# Directions:
Reproduce every one of the following lines without changing anything.

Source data
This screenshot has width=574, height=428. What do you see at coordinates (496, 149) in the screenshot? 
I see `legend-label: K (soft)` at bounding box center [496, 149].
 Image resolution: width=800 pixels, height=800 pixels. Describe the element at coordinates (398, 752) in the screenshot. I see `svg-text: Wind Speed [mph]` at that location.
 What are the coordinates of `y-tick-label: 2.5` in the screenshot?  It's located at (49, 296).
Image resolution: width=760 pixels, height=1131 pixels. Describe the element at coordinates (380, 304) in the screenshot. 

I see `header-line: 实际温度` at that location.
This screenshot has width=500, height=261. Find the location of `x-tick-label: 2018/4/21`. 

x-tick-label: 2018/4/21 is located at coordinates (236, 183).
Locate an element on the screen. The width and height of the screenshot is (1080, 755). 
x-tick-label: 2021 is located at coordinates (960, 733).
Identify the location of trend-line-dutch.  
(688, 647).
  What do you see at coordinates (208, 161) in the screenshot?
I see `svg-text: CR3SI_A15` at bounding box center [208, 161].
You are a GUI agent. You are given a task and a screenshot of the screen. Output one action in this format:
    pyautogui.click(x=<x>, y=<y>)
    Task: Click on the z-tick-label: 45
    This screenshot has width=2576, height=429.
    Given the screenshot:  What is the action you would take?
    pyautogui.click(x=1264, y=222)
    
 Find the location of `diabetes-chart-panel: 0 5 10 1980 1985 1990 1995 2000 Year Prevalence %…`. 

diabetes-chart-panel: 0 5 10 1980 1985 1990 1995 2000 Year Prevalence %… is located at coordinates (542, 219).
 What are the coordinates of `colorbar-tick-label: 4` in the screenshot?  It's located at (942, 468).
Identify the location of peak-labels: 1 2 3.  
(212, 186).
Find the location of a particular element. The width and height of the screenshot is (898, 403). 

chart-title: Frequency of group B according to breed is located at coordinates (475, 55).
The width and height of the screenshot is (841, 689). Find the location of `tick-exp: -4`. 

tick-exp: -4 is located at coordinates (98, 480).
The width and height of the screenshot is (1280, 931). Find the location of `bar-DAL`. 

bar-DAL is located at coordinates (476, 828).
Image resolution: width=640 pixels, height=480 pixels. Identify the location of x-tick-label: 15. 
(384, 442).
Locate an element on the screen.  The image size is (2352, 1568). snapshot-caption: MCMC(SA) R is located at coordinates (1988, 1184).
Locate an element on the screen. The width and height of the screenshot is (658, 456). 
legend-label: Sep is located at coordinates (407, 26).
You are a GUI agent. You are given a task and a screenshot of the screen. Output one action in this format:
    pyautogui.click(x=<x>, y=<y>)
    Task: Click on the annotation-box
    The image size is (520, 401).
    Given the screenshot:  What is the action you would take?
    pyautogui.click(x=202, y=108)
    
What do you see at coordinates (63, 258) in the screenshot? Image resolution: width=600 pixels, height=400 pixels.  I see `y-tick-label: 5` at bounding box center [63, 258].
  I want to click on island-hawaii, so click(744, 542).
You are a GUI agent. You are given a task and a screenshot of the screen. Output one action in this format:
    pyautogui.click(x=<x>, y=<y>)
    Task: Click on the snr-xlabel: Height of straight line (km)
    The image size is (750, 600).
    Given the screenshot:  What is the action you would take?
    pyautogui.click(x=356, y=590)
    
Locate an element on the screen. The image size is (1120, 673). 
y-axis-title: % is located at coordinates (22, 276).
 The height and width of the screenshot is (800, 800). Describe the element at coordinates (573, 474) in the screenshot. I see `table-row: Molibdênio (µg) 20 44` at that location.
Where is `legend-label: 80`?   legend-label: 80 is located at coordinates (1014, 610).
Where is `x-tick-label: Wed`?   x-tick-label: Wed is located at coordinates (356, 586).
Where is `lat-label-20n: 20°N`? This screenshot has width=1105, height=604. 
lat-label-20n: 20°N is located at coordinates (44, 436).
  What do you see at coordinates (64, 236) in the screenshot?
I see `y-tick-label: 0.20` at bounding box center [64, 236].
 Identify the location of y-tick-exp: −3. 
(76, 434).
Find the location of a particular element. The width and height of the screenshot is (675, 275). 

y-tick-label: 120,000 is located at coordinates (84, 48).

# Exercise response:
This screenshot has width=574, height=428. What do you see at coordinates (496, 149) in the screenshot? 
I see `legend-label: K (soft)` at bounding box center [496, 149].
 Image resolution: width=800 pixels, height=800 pixels. Describe the element at coordinates (398, 752) in the screenshot. I see `svg-text: Wind Speed [mph]` at that location.
 What are the coordinates of `y-tick-label: 2.5` in the screenshot?  It's located at (49, 296).
Image resolution: width=760 pixels, height=1131 pixels. Describe the element at coordinates (380, 304) in the screenshot. 

I see `header-line: 实际温度` at that location.
This screenshot has width=500, height=261. Find the location of `x-tick-label: 2018/4/21`. 

x-tick-label: 2018/4/21 is located at coordinates (236, 183).
Locate an element on the screen. The width and height of the screenshot is (1080, 755). 
x-tick-label: 2021 is located at coordinates (960, 733).
Identify the location of trend-line-dutch.  
(688, 647).
  What do you see at coordinates (208, 161) in the screenshot?
I see `svg-text: CR3SI_A15` at bounding box center [208, 161].
You are a GUI agent. You are given a task and a screenshot of the screen. Output one action in this format:
    pyautogui.click(x=<x>, y=<y>)
    Task: Click on the z-tick-label: 45
    This screenshot has width=2576, height=429.
    Given the screenshot:  What is the action you would take?
    pyautogui.click(x=1264, y=222)
    
 Find the location of `diabetes-chart-panel: 0 5 10 1980 1985 1990 1995 2000 Year Prevalence %…`. 

diabetes-chart-panel: 0 5 10 1980 1985 1990 1995 2000 Year Prevalence %… is located at coordinates (542, 219).
 What are the coordinates of `colorbar-tick-label: 4` in the screenshot?  It's located at (942, 468).
Identify the location of peak-labels: 1 2 3.  
(212, 186).
Find the location of a particular element. The width and height of the screenshot is (898, 403). 

chart-title: Frequency of group B according to breed is located at coordinates (475, 55).
The width and height of the screenshot is (841, 689). Find the location of `tick-exp: -4`. 

tick-exp: -4 is located at coordinates (98, 480).
The width and height of the screenshot is (1280, 931). Find the location of `bar-DAL`. 

bar-DAL is located at coordinates (476, 828).
Image resolution: width=640 pixels, height=480 pixels. Identify the location of x-tick-label: 15. 
(384, 442).
Locate an element on the screen.  The image size is (2352, 1568). snapshot-caption: MCMC(SA) R is located at coordinates (1988, 1184).
Locate an element on the screen. The width and height of the screenshot is (658, 456). 
legend-label: Sep is located at coordinates (407, 26).
You are a GUI agent. You are given a task and a screenshot of the screen. Output one action in this format:
    pyautogui.click(x=<x>, y=<y>)
    Task: Click on the annotation-box
    The image size is (520, 401).
    Given the screenshot:  What is the action you would take?
    pyautogui.click(x=202, y=108)
    
What do you see at coordinates (63, 258) in the screenshot? Image resolution: width=600 pixels, height=400 pixels.  I see `y-tick-label: 5` at bounding box center [63, 258].
  I want to click on island-hawaii, so click(744, 542).
You are a GUI agent. You are given a task and a screenshot of the screen. Output one action in this format:
    pyautogui.click(x=<x>, y=<y>)
    Task: Click on the snr-xlabel: Height of straight line (km)
    The image size is (750, 600).
    Given the screenshot:  What is the action you would take?
    pyautogui.click(x=356, y=590)
    
Locate an element on the screen. The image size is (1120, 673). 
y-axis-title: % is located at coordinates (22, 276).
 The height and width of the screenshot is (800, 800). Describe the element at coordinates (573, 474) in the screenshot. I see `table-row: Molibdênio (µg) 20 44` at that location.
Where is `legend-label: 80`?   legend-label: 80 is located at coordinates (1014, 610).
Where is `x-tick-label: Wed`?   x-tick-label: Wed is located at coordinates (356, 586).
Where is `lat-label-20n: 20°N`? This screenshot has width=1105, height=604. 
lat-label-20n: 20°N is located at coordinates (44, 436).
  What do you see at coordinates (64, 236) in the screenshot?
I see `y-tick-label: 0.20` at bounding box center [64, 236].
 Identify the location of y-tick-exp: −3. 
(76, 434).
Find the location of a particular element. The width and height of the screenshot is (675, 275). 

y-tick-label: 120,000 is located at coordinates (84, 48).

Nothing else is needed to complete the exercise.